Reasons for Losing the Right to Vote
According to the guide prepared by the Advancement Project (2013), people convicted of a felony in the state of Virginia have four civil rights being taken away, which are the right to vote, the right to serve as a juror, the right to hold public office, and the right to serve as a notary public (4). The convictions are classified as violent and non-violent. Theft and unsafe driving are viewed as non-violent crimes, while murder and drug dealing are violent. Both types are the reason for the loss of the right to vote during the time of correctional supervision. The difference shows in the processes that begin after completing the sentence.
Process of Restoration
If there is a case of a non-violent crime, then a person must first wait until his or her sentence is over. It must also be ensured that all fines and fees regarding the conviction are fully paid. The process of restoring the right to vote will be automatic. The Secretary of the Commonwealth is the one responsible for the restoration. The amount of time for this process cannot be clearly identified, as the responsible department reviews several thousand cases, and the pressure increases during the registration prior to elections.
People convicted of crimes classified as violent have to undergo a more complex path. Commonly to the cases described above, they must wait until their sentence is over and ensure all fees are paid to the court and other parties identified by the judge. Moreover, they must wait five years after the completion of a sentence. During this time, they must not have any DWI or misdemeanor convictions, as well as any pending charges. If all these requirements are met, then a formerly charges a person is eligible for applying for the right voting restoration. The application process is complex and requires a lot of documents to be submitted. Some of these documents include personal and conviction information and reference letters from three people who are not related to the applicant and are not convicted of any felony. Papers stating particular achievements may also be attached to the application.
Thus, the right to vote restoration highly depends on the felony’s type. For instance, if the CEO in Virginia is sentenced to ten years in prison for financial fraud, it would be classified as a violent crime. This citizen will be eligible for restoring his right to vote after fifteen years from his first day in prison in the case if he does not break the law after his release and sends an application to the government. It is most likely that he will have his civil rights restored if he had valuable input in the community prior to his arrest.
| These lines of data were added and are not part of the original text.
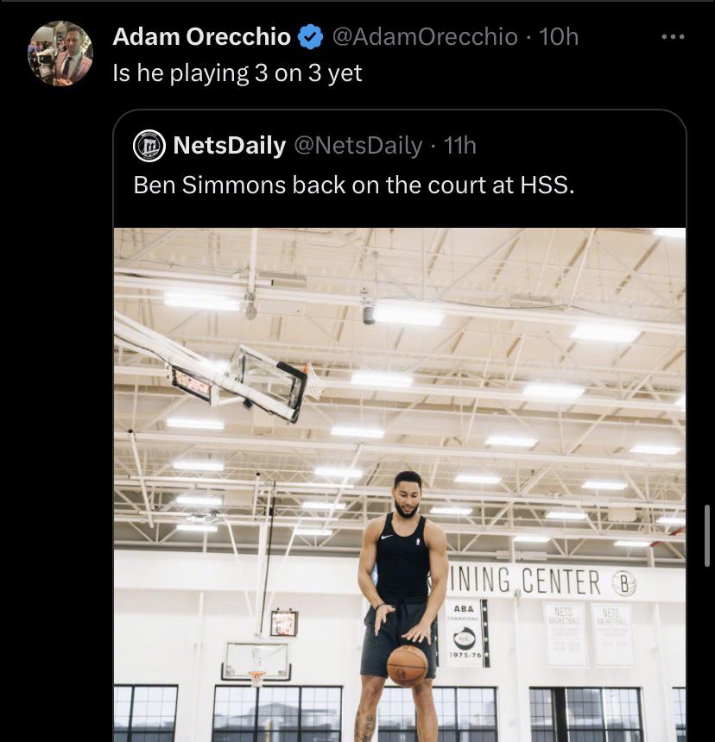Click the NetsDaily round logo avatar

pos(149,146)
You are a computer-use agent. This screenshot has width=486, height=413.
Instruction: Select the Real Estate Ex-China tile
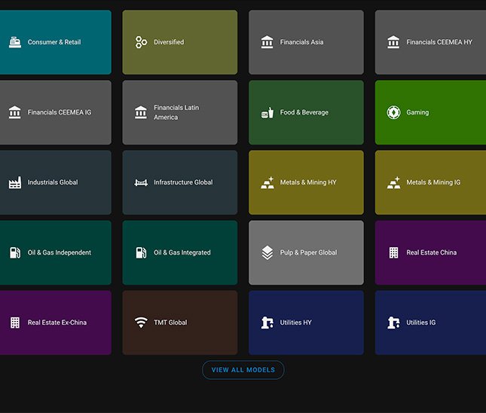[x=54, y=323]
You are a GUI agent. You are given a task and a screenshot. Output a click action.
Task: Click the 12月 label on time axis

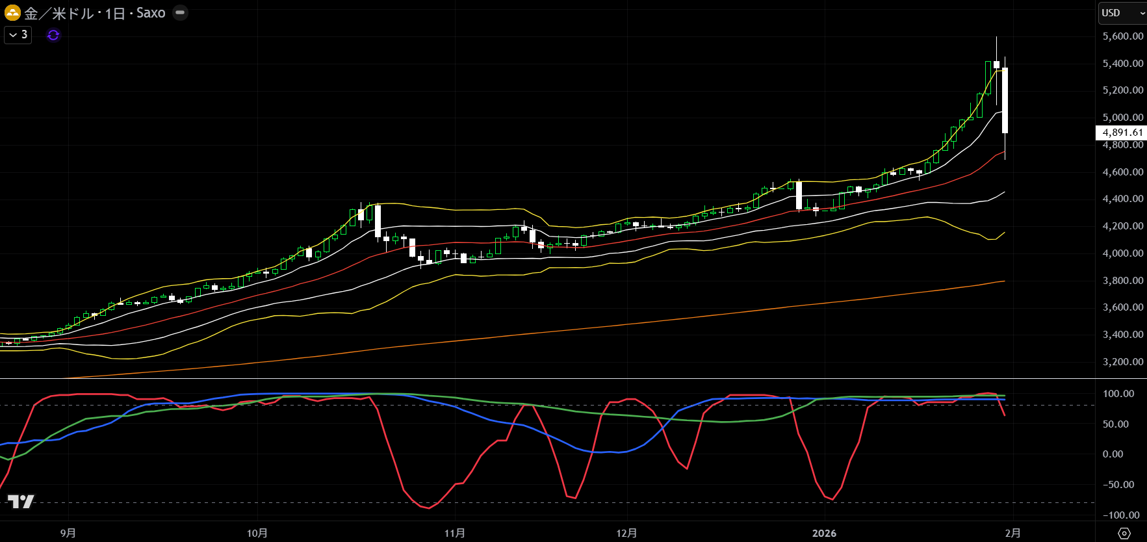(626, 533)
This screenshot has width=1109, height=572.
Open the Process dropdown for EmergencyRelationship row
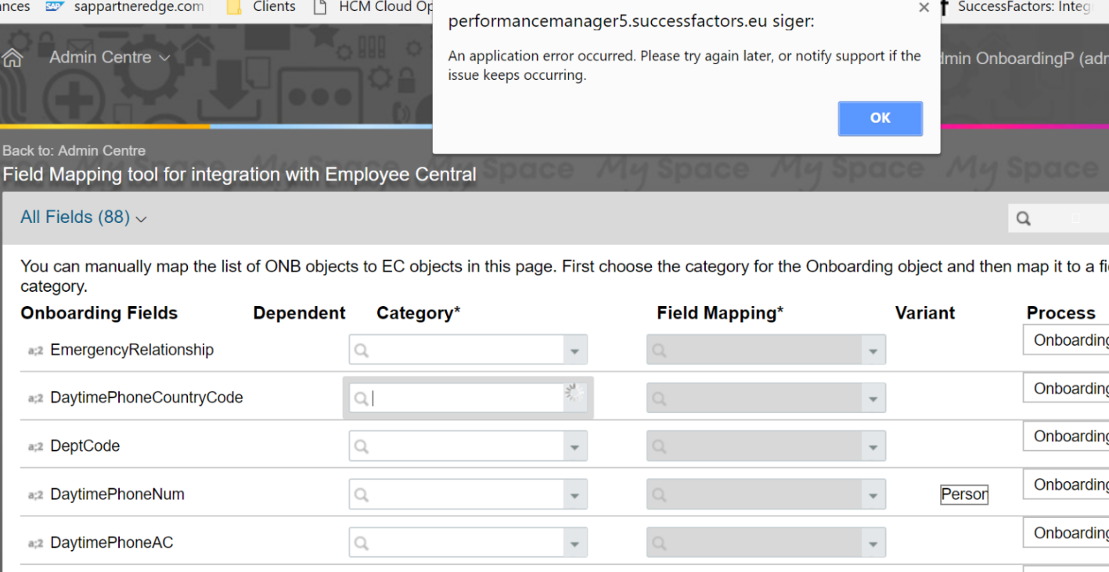point(1066,340)
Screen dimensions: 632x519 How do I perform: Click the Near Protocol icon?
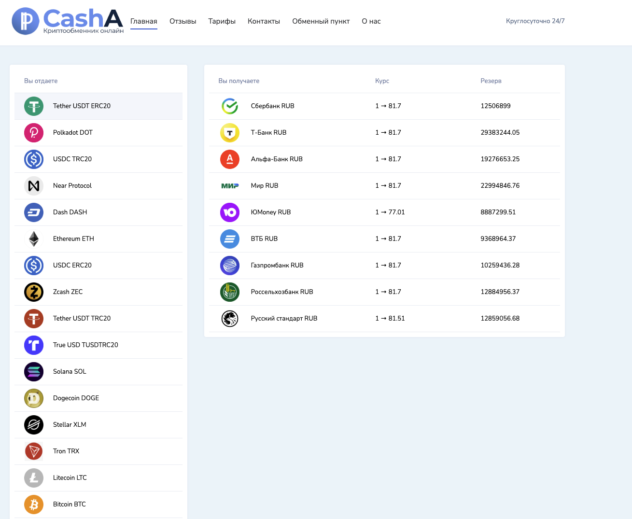tap(34, 186)
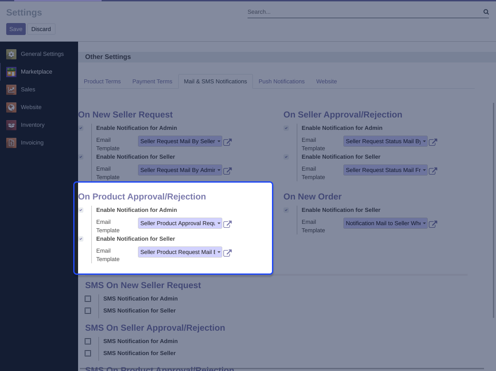Toggle admin notification under On Product Approval/Rejection
The image size is (496, 371).
(x=81, y=210)
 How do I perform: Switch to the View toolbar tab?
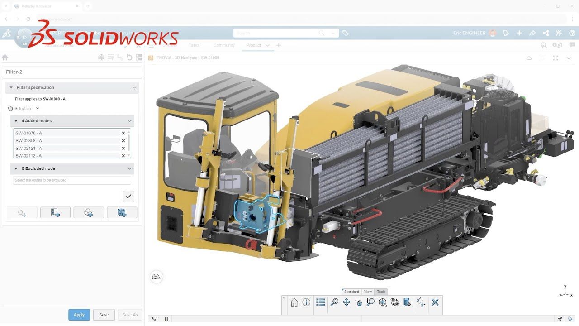pyautogui.click(x=368, y=292)
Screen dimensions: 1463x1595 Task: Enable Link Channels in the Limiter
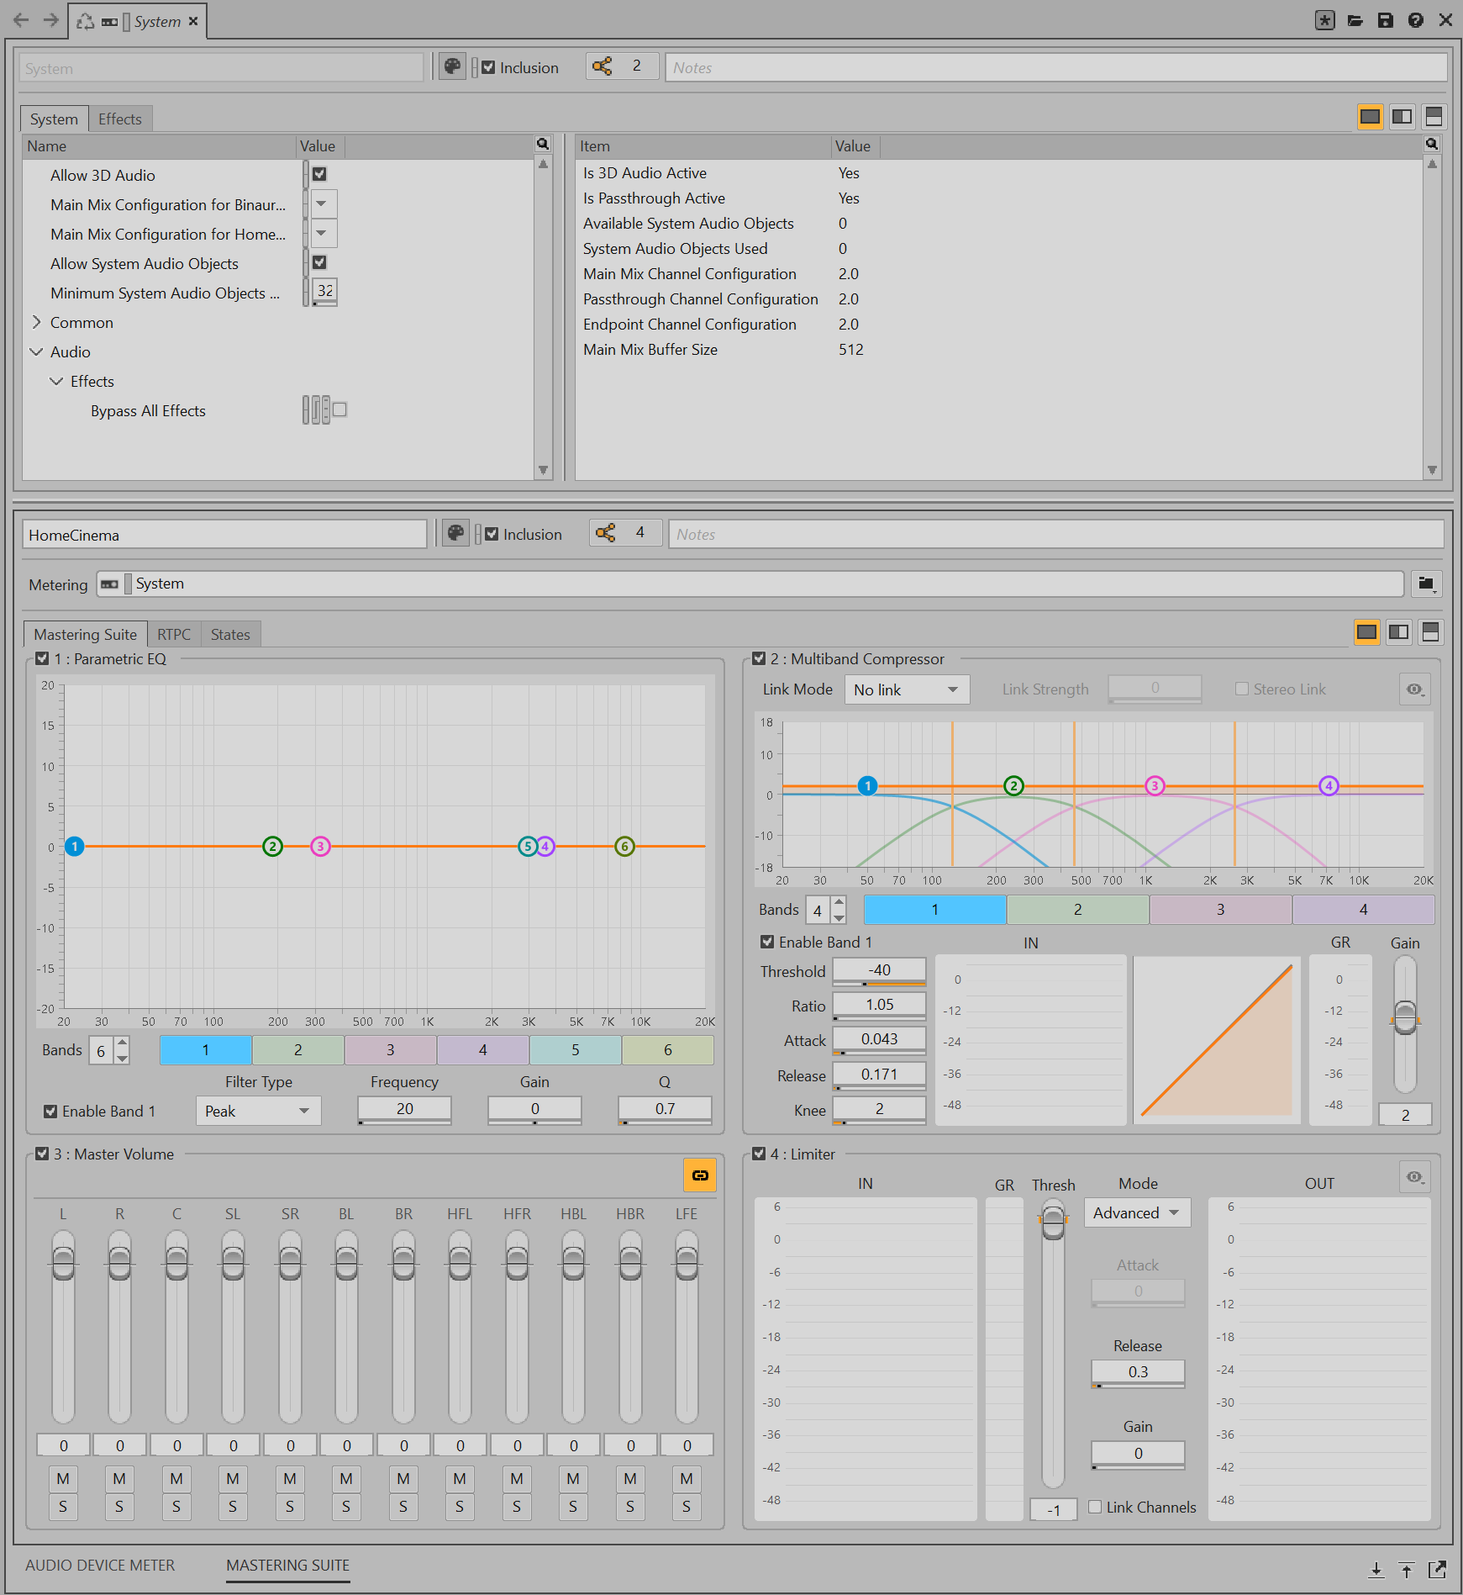coord(1095,1507)
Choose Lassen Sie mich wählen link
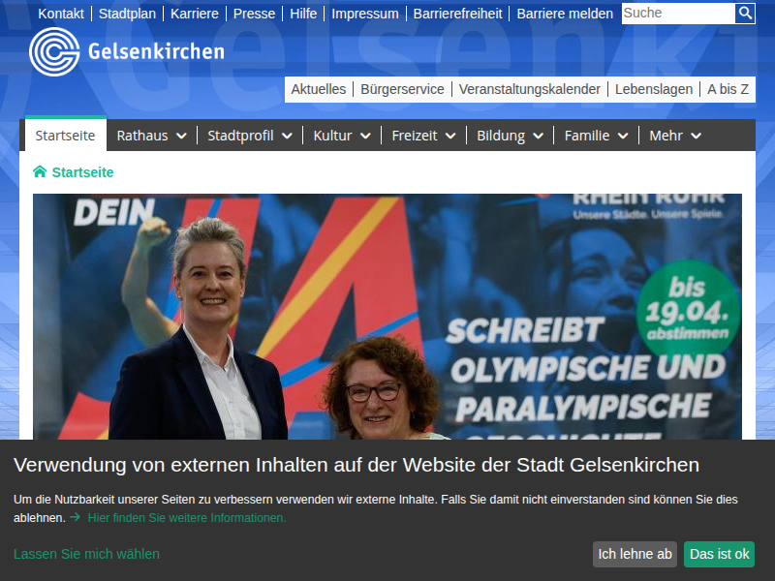The image size is (775, 581). tap(86, 554)
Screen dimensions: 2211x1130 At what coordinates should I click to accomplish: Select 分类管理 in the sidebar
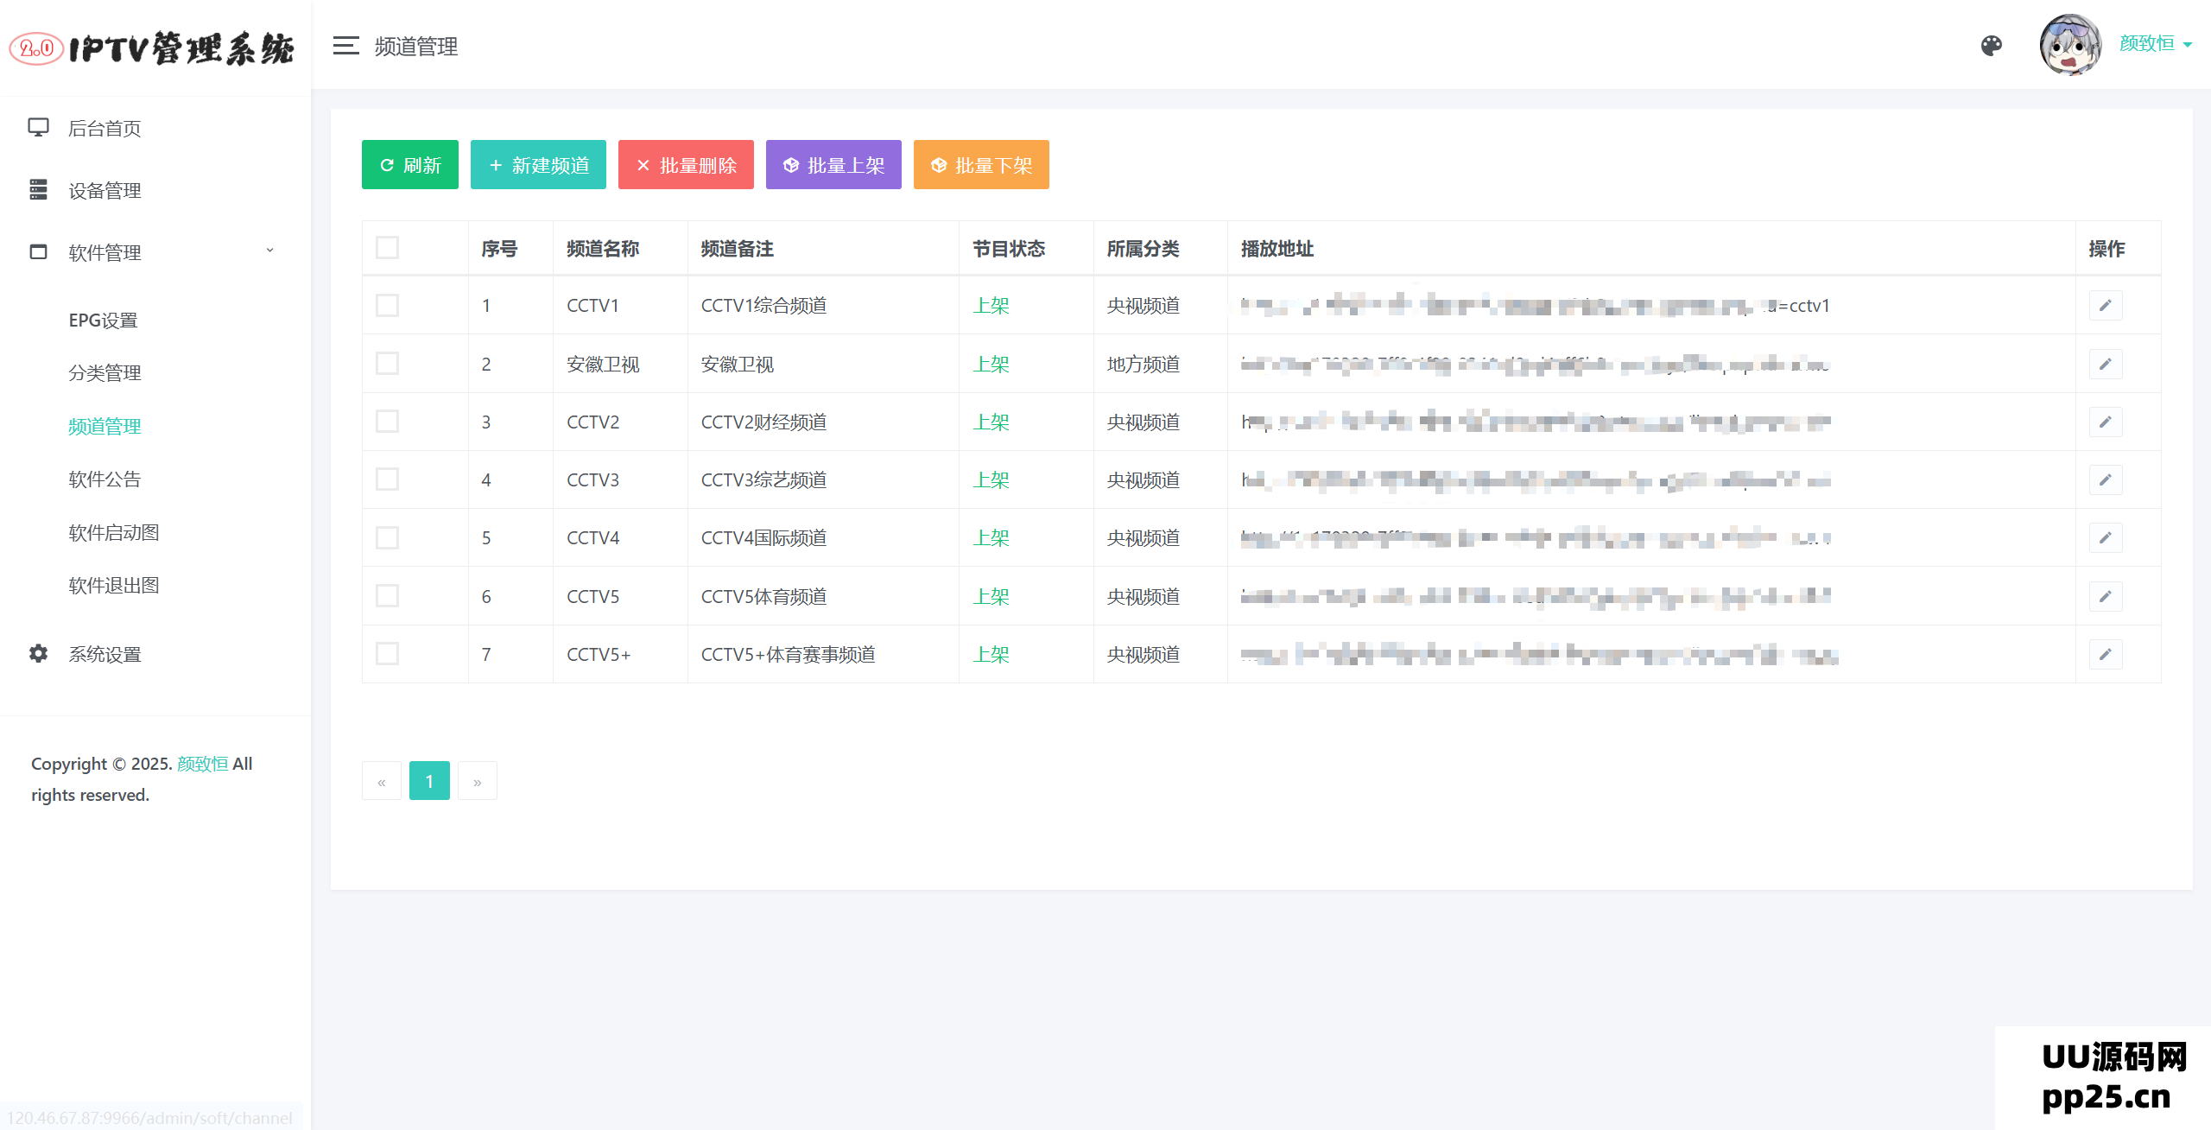click(105, 372)
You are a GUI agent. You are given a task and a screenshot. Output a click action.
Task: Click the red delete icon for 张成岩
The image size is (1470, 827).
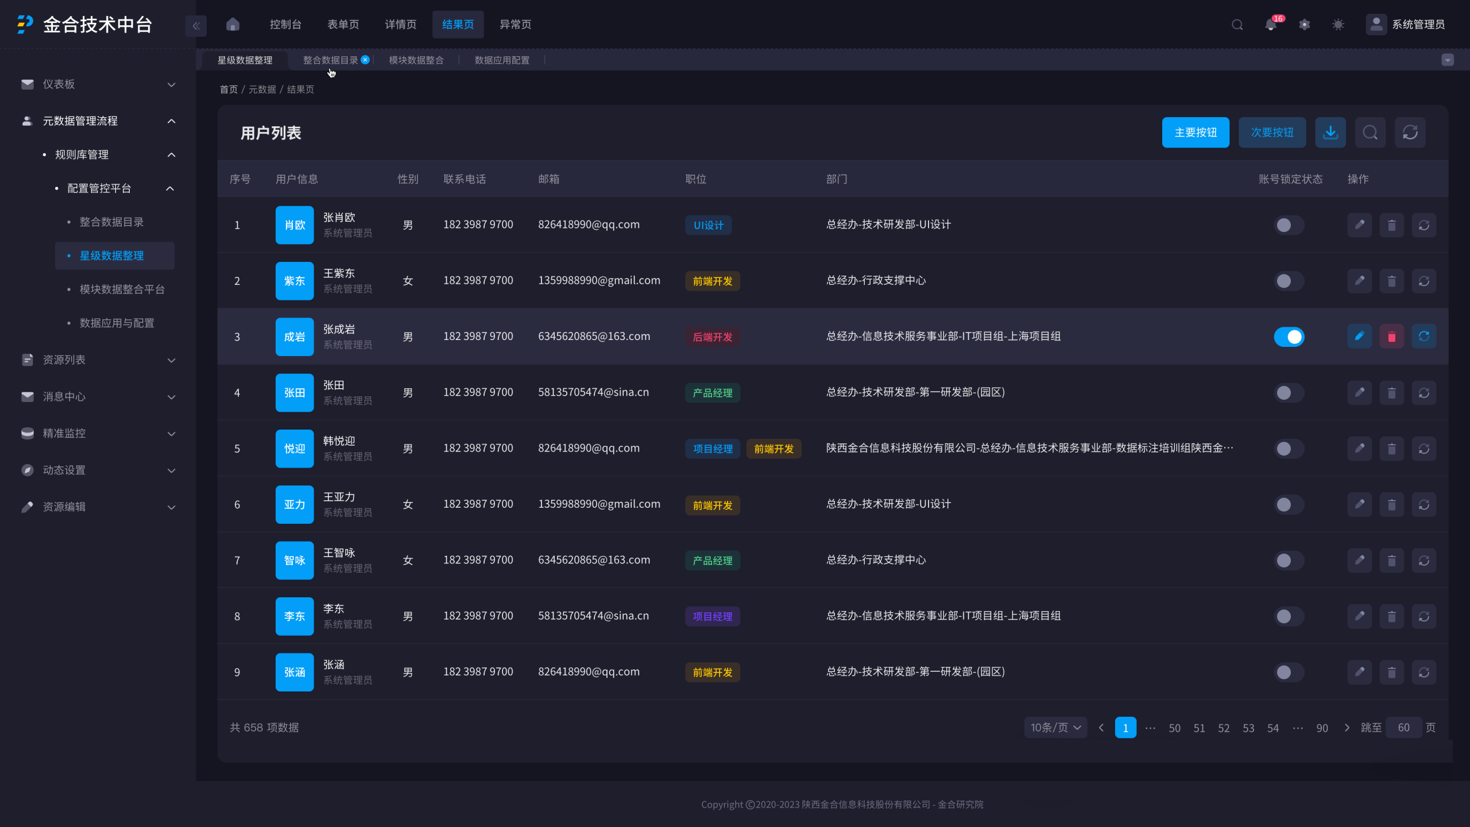pyautogui.click(x=1391, y=337)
I believe that the law of Virginia regarding civil rights is adequate. People in prison do not have possibilities to meet candidates or study their programs if there is an election campaign in the country. Thus, they cannot adequately choose the right person. Besides, they can be pressured in prison to vote for someone particularly. The five-year term after the sentence completion for violent crimes is also a good measure since it ensures the country will receive the vote of a responsible citizen.
Virginia’s laws concerning the restrictions of some of the civil rights is a required measure. While the methods of restoring the right to vote to differ depending on the case, all of them are easy to follow. The restoration of civil rights seems applicable to most of the former criminals.
Virginia civil rights restoration guide. (2013). Advancement Project. Web.